3. Shadow Actors: they influence the conflict to promote their interest but not directly involved and may be hidden or unknown and their actions under cover do prolong tensions and conflicts.
THE MEDIATION PROCESS
a. The mediator helps parties to express their feelings as much as possible.
b. Assist parties in the conflict to reduce their anger or emotional pain so that they can attempt an acceptable resolution.
c. Assist parties to understand their concerns.
d. Identify the needs that must be met in order to address the concerns of parties.
e. Formulate issues or questions to be addressed in order to meet the needs of parties.
f. Fine-tune options generated in order to make them presentable.
g. Conduct reality test on the options to ascertain their workability.
h. The Mediator must present workable options for acceptance.
i.

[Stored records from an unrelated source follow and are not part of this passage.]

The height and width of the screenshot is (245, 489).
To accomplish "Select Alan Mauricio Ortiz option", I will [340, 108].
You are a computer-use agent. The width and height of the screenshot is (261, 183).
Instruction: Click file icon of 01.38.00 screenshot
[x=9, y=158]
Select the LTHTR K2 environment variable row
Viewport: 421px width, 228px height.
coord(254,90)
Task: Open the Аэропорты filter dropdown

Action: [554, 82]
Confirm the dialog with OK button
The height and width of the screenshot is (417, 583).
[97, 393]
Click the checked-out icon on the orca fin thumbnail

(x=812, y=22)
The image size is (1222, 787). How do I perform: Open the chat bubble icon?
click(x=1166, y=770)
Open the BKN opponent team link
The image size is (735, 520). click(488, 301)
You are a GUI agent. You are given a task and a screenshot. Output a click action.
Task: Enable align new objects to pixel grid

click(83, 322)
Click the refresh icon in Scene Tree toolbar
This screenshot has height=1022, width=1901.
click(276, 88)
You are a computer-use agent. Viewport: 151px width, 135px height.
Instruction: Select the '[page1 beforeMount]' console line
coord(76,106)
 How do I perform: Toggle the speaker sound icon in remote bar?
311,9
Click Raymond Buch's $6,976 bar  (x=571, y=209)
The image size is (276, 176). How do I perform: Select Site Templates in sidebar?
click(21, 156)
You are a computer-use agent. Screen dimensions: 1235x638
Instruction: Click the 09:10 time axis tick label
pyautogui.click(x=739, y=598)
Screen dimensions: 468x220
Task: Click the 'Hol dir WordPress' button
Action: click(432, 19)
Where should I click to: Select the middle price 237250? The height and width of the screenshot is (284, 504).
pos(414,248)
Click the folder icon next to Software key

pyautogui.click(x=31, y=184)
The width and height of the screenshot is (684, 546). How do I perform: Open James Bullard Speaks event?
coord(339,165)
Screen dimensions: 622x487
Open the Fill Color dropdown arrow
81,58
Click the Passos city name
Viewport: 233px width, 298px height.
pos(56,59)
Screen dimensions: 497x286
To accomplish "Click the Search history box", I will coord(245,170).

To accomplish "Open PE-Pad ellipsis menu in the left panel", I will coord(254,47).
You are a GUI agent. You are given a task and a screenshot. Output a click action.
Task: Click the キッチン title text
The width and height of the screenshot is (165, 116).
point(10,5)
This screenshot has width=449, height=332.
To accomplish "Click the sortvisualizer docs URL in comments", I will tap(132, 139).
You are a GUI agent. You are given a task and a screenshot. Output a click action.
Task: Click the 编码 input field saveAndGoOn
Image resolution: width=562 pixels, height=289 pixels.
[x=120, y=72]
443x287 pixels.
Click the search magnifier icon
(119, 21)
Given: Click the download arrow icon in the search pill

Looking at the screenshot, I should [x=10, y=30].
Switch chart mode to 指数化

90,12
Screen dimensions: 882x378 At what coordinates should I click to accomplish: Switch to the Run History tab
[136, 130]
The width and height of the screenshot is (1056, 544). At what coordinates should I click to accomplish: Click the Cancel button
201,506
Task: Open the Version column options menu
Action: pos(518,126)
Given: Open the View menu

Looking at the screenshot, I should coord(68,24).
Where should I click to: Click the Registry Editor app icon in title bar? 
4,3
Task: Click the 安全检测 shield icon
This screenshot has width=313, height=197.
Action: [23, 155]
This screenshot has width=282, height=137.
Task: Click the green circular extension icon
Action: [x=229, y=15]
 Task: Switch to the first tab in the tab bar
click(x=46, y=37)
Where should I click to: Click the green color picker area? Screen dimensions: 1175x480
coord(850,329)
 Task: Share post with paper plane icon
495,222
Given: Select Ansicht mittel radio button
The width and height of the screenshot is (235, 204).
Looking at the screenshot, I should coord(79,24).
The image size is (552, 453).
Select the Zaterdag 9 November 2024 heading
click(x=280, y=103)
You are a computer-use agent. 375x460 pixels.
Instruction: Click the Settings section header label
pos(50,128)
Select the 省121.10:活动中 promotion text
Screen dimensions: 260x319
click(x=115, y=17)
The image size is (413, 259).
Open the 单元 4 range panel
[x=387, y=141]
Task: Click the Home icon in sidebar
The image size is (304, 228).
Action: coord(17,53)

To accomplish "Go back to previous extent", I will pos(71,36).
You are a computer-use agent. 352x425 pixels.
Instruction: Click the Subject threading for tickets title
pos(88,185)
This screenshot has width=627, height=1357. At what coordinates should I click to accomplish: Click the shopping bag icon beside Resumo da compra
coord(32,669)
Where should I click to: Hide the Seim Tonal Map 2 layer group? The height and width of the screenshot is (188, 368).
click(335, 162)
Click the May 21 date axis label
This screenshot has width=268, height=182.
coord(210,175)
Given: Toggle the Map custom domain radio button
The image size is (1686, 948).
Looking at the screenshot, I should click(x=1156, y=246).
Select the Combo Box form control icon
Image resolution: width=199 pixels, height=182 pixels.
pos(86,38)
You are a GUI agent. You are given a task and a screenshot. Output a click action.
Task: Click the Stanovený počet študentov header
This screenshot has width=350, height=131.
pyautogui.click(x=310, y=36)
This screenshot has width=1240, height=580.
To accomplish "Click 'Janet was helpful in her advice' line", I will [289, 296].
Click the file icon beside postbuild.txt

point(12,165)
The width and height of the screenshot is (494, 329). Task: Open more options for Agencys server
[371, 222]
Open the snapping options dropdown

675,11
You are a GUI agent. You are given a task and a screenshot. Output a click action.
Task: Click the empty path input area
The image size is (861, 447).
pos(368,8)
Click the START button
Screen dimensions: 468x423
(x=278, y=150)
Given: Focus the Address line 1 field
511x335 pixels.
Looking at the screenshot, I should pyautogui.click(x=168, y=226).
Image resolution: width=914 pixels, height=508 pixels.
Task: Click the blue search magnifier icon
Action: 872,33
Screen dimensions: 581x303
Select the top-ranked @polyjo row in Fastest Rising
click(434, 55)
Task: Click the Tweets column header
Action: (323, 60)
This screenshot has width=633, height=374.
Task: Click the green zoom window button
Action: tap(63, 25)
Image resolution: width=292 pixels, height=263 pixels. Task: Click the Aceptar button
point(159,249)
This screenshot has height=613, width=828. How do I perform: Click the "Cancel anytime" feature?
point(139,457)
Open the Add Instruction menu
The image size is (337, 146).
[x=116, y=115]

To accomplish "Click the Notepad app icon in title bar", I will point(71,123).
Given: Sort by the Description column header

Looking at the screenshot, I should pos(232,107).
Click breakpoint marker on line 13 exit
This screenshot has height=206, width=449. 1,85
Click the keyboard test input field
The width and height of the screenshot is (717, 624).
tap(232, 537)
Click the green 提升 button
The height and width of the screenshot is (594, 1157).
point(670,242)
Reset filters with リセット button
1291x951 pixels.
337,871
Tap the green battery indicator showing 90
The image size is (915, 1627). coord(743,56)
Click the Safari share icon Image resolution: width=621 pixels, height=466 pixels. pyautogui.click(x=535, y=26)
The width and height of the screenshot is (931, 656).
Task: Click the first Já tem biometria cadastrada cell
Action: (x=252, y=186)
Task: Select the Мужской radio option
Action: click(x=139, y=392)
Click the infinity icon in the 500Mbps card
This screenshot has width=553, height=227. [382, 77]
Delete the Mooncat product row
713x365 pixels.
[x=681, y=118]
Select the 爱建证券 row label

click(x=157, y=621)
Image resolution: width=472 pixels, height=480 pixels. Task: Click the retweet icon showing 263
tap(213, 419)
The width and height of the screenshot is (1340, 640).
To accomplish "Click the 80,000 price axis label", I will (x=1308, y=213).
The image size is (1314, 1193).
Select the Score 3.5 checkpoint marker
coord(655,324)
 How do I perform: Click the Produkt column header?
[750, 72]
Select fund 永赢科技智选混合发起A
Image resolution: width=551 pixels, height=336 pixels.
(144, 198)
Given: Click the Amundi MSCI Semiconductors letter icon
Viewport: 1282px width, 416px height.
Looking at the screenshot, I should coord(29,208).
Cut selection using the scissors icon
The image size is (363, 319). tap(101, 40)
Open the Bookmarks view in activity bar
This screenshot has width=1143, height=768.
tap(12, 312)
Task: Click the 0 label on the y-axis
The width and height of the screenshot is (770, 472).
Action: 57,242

Reduce accepted options worked out by the parties to an agreement which indicates responsibilities of each party and what will happen in the case of default.
In practice, the mediation process commences with pre-mediation information gathering, conflict analysis, shuttle mediation, agreement on date, time and venue as well as modalities; and ends with follow-up procedure for implementation. The procedural steps begin with a plenary session where parties in the conflict tell their stories to one another and to the Mediator. This session is followed by caucus meetings where each party meets separately with the Mediator and tells him or her the full story in confidence. The final plenary is follow-up caucus meetings which continue
until the parties reach a mutually acceptable conclusion, talk directly to one another and reconcile. Even when they are unable to reach such a level of agreement, the process ends with a final plenary where the parties are informed of progress made to that point and given options of what the next steps could be.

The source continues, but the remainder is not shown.